3. Кобак Д., Беренс П. Искусство использования t-SNE для транскриптомики одиночных клеток. Связь с природой. Издательская группа «Природа»; 2019;10:5416.

4. Becht E, McInnes L, Healy J, Dutertre C-A, Kwok IWH, Ng LG, et al. Уменьшение размерности для визуализации данных одной ячейки с использованием UMAP. Природная биотехнология. Издательская группа «Природа»; 2019;37:38–44.

5. Макиннес Л., Хили Дж., Мелвилл Дж. UMAP: Единообразная аппроксимация многообразия и проекция для уменьшения размерности. arXiv:180203426 [cs, stat] [Интернет]. 2020 [цитировано 28 октября 2020 г.]; Доступно по адресу: http://arxiv.org/abs/1802.03426

Доступность кода

Код урока и все изображения вы найдете здесь.
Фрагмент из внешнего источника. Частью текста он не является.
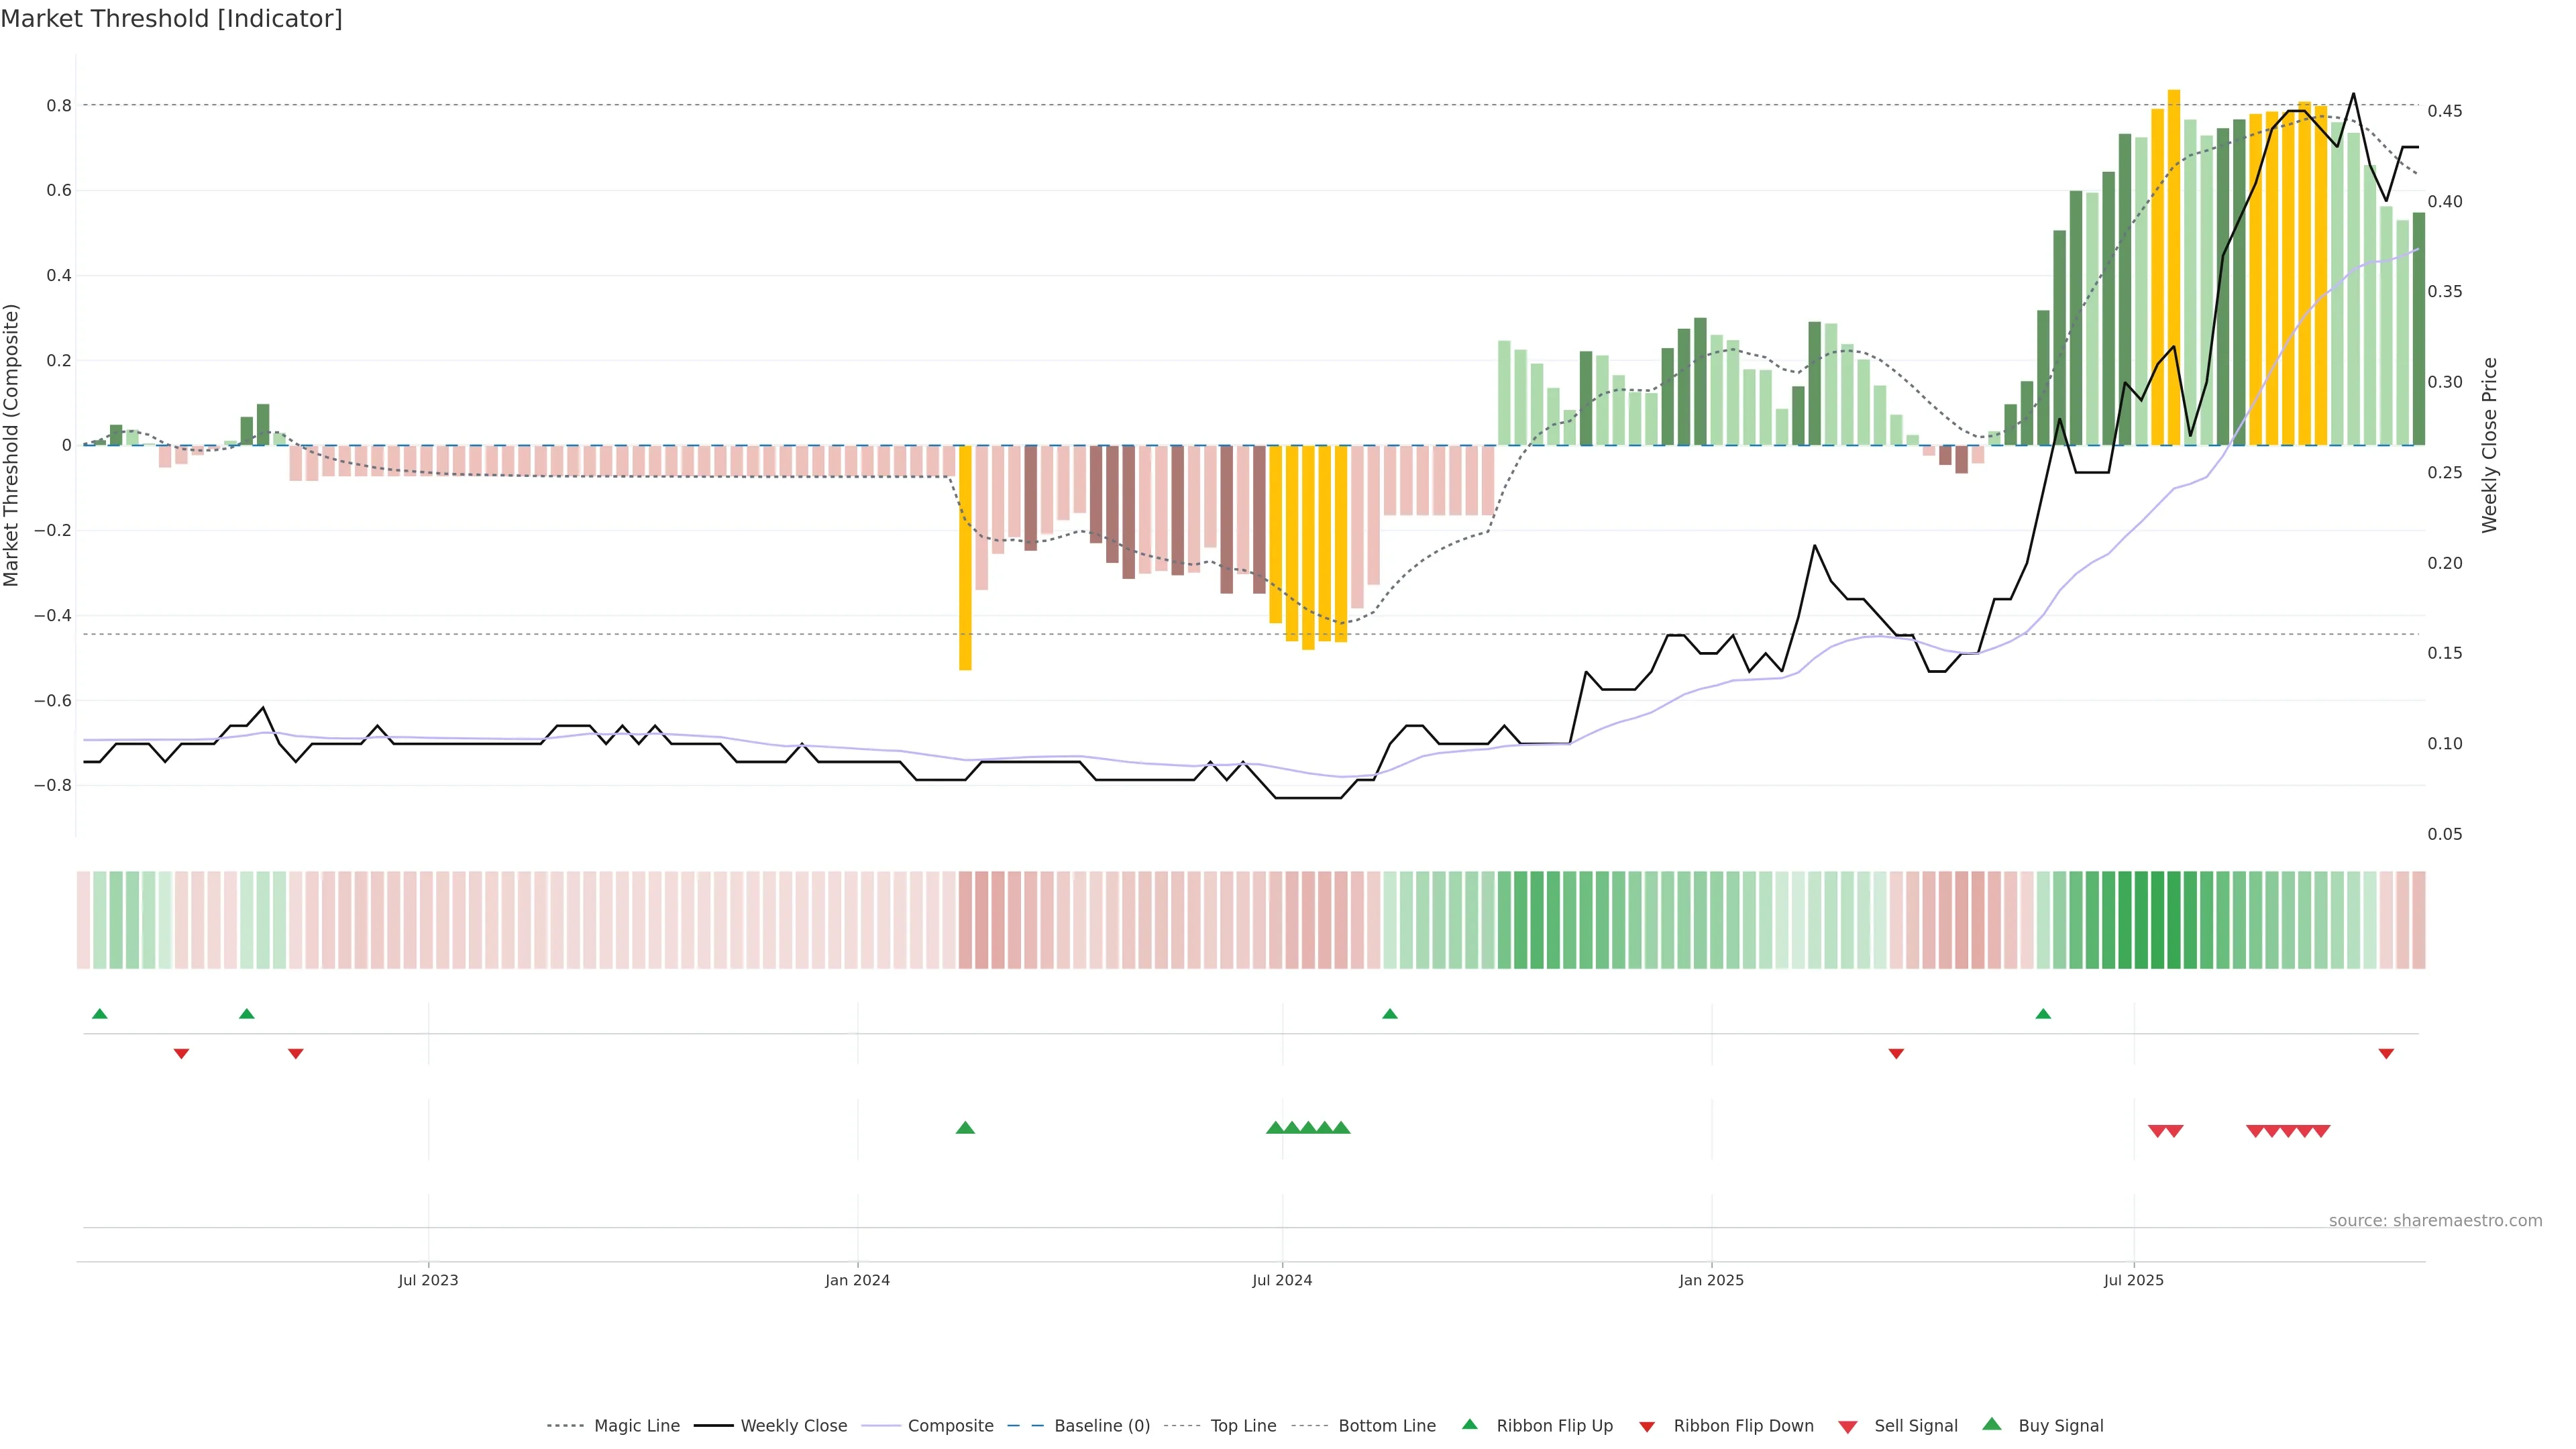Image resolution: width=2576 pixels, height=1449 pixels.
Task: Click the first green ribbon flip up marker
Action: 100,1014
Вы можете использовать предоставленный блокнот Colab без необходимости установки каких-либо пакетов на свой компьютер.

если вам было интересно:

Пожалуйста, поделитесь им, вы также можете подписаться, чтобы получать уведомления, когда я публикую статьи, вы также можете подключиться или связаться со мной в LinkedIn. Спасибо за вашу поддержку!